Any idea on how to improve the following code for computing the permanent of a matrix?

I used the Glynn formula where delta is obtained via Gray code.

```
# from https://stackoverflow.com/questions/34236332/c-code-for-generating-next-bit-to-flip-in-a-gray-code
function grayBitToFlip(n::Int)
n1 = (n-1) ⊻ ((n-1)>>1)
n2 = n ⊻ (n>>1)
d = n1 ⊻ n2
j = 0
while d>0
d >>= 1
j += 1
end
j
end
function perm(A::AbstractMatrix{T}) where T
n,m = size(A)
if (n == m)
D = Int8(1)
δ = [Int8(2) for i ∈ 1:n]
v = sum(A,2)
p = prod(v)
@inbounds for i ∈ 1:(2^(n-1)-1)
a = grayBitToFlip(i)+1
@views v .-= δ[a].*A[:,a]
δ[a] = -δ[a]
D = -D
p += D*prod(v)
end
p * 2.0^(1-n)
else
throw(ArgumentError("perm: argument must be a square matrix"))
end
end
```

A few details of the code.
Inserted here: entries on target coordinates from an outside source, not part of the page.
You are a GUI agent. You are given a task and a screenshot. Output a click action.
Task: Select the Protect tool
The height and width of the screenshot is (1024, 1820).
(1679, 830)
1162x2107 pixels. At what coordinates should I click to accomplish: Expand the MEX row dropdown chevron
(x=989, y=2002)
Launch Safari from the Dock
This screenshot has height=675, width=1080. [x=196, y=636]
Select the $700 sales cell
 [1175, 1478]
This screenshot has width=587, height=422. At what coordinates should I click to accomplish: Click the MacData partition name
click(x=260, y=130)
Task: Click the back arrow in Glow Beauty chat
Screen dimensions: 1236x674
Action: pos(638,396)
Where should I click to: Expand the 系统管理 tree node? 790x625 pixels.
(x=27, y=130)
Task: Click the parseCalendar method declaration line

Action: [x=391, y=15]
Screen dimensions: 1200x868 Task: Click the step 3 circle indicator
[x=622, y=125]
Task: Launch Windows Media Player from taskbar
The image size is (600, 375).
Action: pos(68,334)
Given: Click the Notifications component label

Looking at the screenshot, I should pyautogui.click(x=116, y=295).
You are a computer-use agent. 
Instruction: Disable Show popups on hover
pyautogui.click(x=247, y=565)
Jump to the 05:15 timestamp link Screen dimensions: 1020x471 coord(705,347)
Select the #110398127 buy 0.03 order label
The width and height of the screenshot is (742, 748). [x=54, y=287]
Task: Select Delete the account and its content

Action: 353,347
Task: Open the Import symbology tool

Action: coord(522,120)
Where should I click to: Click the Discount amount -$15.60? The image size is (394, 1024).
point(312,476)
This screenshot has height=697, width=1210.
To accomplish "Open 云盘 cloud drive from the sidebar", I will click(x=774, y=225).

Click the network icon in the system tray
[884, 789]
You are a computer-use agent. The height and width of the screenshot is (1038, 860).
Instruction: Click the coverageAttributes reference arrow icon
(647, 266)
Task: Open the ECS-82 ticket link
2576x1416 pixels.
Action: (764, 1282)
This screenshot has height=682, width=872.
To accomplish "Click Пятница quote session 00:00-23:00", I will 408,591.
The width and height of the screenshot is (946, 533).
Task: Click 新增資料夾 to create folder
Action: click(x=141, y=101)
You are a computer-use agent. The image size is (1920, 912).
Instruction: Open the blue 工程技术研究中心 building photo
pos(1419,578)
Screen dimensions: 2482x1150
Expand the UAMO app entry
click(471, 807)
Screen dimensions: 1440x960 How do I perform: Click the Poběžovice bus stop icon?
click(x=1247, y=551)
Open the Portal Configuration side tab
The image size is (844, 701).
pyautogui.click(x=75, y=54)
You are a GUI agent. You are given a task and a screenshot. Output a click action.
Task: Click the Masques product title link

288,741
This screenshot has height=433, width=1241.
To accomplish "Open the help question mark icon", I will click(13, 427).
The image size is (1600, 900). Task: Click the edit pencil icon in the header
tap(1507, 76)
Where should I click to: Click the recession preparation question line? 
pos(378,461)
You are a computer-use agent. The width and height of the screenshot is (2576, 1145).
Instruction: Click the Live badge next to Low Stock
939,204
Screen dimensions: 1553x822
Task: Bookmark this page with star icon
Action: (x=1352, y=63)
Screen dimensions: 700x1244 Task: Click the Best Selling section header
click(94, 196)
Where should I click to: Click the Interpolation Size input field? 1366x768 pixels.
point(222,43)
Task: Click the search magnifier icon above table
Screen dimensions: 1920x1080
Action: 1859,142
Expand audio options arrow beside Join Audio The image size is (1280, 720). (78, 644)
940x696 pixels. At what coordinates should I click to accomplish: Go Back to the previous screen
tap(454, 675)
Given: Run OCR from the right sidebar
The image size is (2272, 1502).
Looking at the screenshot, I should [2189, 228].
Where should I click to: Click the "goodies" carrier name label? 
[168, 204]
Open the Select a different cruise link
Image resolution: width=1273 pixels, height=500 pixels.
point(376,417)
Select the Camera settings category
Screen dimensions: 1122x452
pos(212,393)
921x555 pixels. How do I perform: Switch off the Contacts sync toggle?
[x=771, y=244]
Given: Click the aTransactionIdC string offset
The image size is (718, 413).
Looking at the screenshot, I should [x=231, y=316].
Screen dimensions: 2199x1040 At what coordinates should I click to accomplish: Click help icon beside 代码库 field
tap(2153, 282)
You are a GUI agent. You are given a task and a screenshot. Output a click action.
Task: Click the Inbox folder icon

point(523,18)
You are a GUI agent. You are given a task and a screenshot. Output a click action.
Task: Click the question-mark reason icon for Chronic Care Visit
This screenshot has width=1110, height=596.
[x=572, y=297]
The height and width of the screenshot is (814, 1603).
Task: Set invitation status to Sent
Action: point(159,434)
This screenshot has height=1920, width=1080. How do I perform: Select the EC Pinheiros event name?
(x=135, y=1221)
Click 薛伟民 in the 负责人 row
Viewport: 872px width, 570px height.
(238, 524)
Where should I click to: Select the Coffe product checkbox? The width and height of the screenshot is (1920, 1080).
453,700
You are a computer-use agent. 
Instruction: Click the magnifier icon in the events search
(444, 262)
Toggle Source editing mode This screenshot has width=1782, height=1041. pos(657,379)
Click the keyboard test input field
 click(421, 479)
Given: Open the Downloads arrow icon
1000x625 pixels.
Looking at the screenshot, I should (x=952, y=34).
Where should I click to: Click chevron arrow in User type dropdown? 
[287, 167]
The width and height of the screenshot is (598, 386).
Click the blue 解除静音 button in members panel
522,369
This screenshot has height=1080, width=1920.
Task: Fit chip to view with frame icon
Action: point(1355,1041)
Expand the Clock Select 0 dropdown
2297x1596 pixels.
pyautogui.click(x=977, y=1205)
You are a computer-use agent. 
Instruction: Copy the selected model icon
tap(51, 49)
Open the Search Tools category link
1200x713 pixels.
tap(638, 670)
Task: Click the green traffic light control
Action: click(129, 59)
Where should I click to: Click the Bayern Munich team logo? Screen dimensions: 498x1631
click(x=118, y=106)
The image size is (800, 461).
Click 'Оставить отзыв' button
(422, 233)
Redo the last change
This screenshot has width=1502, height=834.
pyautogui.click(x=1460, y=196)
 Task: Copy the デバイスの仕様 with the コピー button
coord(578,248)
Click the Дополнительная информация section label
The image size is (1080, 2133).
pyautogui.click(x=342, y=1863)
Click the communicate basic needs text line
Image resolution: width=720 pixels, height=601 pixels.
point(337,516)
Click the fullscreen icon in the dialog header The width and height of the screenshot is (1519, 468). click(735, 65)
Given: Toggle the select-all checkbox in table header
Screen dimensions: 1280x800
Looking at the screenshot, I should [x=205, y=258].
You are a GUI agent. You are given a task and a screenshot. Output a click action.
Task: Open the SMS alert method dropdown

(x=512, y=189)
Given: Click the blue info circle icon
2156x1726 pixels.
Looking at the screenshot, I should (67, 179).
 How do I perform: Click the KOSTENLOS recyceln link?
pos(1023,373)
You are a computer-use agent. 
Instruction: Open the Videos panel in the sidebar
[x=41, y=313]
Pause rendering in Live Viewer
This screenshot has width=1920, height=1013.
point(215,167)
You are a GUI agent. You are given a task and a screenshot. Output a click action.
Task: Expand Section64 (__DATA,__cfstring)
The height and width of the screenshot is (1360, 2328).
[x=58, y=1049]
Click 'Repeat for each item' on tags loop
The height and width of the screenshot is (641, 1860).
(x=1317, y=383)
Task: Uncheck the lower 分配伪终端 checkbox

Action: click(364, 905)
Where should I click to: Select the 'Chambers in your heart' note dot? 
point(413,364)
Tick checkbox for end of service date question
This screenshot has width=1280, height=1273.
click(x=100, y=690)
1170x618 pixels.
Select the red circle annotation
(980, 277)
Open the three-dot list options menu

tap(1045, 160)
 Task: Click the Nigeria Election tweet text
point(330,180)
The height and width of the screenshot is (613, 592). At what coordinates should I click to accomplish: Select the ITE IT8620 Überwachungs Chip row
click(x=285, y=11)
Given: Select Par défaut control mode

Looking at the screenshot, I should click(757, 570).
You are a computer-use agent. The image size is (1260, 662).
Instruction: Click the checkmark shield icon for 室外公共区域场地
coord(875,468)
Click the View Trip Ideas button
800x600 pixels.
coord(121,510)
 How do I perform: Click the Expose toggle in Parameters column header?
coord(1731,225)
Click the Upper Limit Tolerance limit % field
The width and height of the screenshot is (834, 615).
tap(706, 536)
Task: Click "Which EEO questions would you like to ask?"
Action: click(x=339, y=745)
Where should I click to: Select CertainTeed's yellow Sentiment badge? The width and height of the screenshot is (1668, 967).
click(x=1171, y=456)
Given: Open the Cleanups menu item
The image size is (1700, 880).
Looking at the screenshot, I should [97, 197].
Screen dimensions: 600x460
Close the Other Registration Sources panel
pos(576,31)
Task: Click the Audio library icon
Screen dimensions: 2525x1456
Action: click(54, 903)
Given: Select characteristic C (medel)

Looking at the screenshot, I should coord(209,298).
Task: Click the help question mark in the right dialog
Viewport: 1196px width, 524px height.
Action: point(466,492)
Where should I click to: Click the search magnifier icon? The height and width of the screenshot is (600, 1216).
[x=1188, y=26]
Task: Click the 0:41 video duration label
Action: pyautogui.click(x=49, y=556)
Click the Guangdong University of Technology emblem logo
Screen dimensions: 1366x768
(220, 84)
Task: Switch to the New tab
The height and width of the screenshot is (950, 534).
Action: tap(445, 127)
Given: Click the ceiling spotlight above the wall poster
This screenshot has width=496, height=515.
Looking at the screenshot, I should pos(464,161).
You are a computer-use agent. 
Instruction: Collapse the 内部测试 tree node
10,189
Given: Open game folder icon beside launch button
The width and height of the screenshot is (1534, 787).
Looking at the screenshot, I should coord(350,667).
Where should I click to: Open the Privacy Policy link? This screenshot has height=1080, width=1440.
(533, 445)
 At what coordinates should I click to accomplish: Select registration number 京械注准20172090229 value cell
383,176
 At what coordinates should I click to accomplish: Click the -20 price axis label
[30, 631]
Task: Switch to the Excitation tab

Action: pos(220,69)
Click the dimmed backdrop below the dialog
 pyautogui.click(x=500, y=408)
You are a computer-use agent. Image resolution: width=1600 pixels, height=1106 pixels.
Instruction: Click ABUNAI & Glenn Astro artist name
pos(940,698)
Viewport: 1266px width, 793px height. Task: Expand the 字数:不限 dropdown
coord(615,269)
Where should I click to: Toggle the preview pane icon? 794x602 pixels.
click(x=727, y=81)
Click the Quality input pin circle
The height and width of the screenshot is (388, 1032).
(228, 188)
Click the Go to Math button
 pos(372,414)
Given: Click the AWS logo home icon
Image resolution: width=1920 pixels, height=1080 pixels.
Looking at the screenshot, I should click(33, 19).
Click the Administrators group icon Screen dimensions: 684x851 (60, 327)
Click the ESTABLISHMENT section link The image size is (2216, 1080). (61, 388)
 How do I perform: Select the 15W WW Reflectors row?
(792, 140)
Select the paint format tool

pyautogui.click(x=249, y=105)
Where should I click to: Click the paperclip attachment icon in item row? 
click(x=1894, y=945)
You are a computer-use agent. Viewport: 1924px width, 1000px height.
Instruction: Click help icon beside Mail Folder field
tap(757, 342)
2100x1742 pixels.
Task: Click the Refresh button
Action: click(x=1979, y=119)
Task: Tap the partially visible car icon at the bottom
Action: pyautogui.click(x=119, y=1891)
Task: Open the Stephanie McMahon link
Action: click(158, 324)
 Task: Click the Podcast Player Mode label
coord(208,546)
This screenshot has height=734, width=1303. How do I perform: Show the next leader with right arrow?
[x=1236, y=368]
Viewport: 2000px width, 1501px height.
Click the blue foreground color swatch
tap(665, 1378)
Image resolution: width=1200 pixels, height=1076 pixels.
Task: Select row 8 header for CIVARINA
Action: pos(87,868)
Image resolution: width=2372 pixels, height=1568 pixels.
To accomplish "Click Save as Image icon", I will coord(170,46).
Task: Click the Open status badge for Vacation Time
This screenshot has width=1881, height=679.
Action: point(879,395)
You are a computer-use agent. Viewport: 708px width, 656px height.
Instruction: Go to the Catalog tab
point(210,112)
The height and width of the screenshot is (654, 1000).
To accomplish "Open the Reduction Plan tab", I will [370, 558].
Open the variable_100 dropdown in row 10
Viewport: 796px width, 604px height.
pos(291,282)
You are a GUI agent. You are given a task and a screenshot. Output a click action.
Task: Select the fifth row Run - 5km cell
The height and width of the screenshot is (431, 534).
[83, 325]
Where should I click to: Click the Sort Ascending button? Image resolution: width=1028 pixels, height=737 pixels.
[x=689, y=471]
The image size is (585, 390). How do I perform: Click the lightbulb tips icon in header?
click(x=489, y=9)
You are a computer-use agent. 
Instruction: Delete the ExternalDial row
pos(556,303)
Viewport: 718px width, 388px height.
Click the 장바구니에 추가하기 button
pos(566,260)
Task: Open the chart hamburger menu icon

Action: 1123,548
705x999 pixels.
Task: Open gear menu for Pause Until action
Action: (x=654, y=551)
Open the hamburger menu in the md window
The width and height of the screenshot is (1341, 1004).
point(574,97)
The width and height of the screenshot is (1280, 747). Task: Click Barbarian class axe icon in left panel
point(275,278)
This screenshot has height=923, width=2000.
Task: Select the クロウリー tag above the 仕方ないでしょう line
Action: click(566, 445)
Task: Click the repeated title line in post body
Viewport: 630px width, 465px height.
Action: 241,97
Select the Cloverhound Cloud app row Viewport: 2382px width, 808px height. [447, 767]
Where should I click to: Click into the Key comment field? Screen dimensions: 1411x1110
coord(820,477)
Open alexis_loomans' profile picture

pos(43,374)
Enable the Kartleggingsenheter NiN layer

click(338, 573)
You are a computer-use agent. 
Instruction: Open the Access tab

First of all, technically I compute perm(transpose(A)), which is equal to perm(A), but expressions are faster because of column-major ordering. D is the product of deltas. Because of the Gray code, at each step D changes its sign. The vector v is the sum of delta*A. The above formula comes from calculating how v changes after a step i, and including the resulting overall factor 2 into the definition of delta.